La fattura elettronica è recapitata dal SdI:

  • al soggetto cessionario/committente oppure,
  • per conto del cessionario/committente, ad un intermediario.

Il recapito può avvenire attraverso le seguenti modalità:

  • sistema di posta elettronica certificata, “PEC”;
  • sistema di cooperazione applicativa, su rete Internet, con servizio esposto tramite modello “web service”;
  • sistema di trasmissione dati tra terminali remoti basato su protocollo FTP.

Per consentire al SdI di recapitare la fattura elettronica alla controparte, l’emittente deve compilare nel file della fattura il campo “CodiceDestinatario” valorizzandolo con il codice numerico di 7 cifre ovvero con il codice convenzionale indicato nelle specifiche tecniche del provvedimento n. 89757/2018 e la PEC del cessionario/committente.

Al fine di prevenire i casi in cui il cessionario/committente Iva:

  • non riesca a dotarsi di PEC ovvero
  • non abbia attivato un canale telematicoweb service” o FTP con SdI, ovvero
  • non ricorra ad un intermediario in grado di ricevere con tali modalità e per suo conto le fatture elettroniche,

queste ultime sono messe a disposizione del destinatario su apposita area web riservata dell’Agenzia delle Entrate: in tale ultimo caso, il cedente/prestatore è tenuto tempestivamente a comunicare al cessionario/committente che la fattura è acquisibile dalla citata area autenticata. Al momento in cui cessionario/committente prende visione della fattura nell’area autenticata, il SdI ne dà comunicazione al soggetto trasmittente.

Per agevolare il processo di recapito delle fatture elettroniche, l’Agenzia delle Entrate mette a disposizione un servizio web per consentire ai soggetti passivi Iva di registrare il canale telematico – una PEC o un codice destinatario – attraverso cui intendono ricevere tutte le proprie fatture di acquisto.

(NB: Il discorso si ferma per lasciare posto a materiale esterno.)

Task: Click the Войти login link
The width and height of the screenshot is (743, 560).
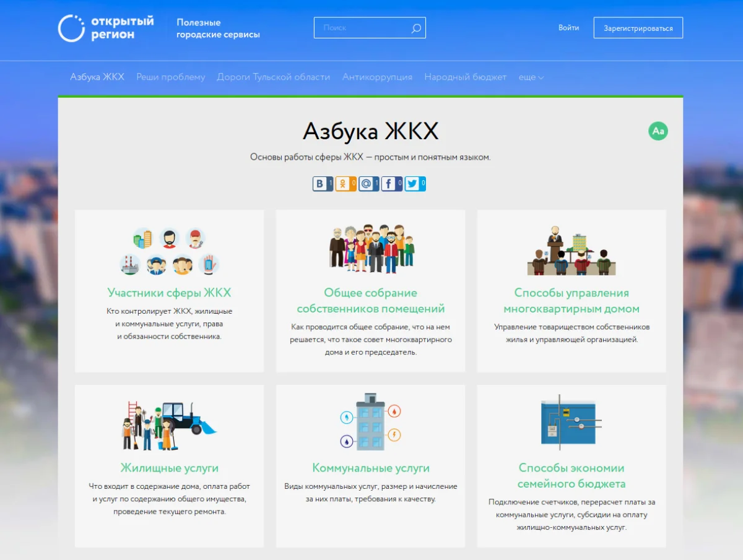Action: (x=568, y=28)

Nel caso in cui la fattura elettronica è destinata ad un consumatore finale, un soggetto Iva rientrante nei regimi agevolati di vantaggio o forfettario o dell’agricoltura, l’emittente può valorizzare solo il campo “CodiceDestinatario” con il codice convenzionale e la fattura viene recapitata al destinatario attraverso la messa a disposizione del file su apposita area web riservata dell’Agenzia delle Entrate.

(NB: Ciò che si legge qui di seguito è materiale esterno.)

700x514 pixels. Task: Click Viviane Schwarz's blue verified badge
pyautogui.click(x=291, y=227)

Infine, nel caso in cui il cessionario/committente non abbia utilizzato il servizio di registrazione, il campo “CodiceDestinatario” del file della fattura elettronica è compilato dal soggetto emittente come segue:

  • inserendo il codice destinatario fornito dal soggetto cessionario/committente;
  • inserendo un codice convenzionale “0000000” e compilando il successivo campo “PECDestinatario” con l’indirizzo PEC del soggetto cessionario/committente;
  • inserendo solo il codice convenzionale “0000000” nel caso in cui il soggetto cessionario/committente sia un consumatore finale e, nella sezione delle informazioni anagrafiche del file della fattura elettronica, non siano stati compilati i campi “IdFiscaleIVA” e sia stato compilato solo il campo “CodiceFiscale” del cessionario/committente;
  • inserendo solo il codice convenzionale “0000000” nel caso in cui il soggetto cessionario/committente sia un soggetto passivo che rientra nel cosiddetto “regime di vantaggio”, un soggetto passivo che applica il regime forfettario ovvero un produttore agricolo in regime di esonero;
  • inserendo solo il codice convenzionale “0000000” nel caso in cui il soggetto passivo Iva cessionario/committente non abbia comunicato al cedente/prestatore il codice destinatario ovvero la PEC attraverso cui intende ricevere la fattura elettronica dal SdI.

Per ogni file elaborato il SdI calcola un codice alfanumerico che caratterizza univocamente il documento (hash), riportandolo all’interno delle ricevute.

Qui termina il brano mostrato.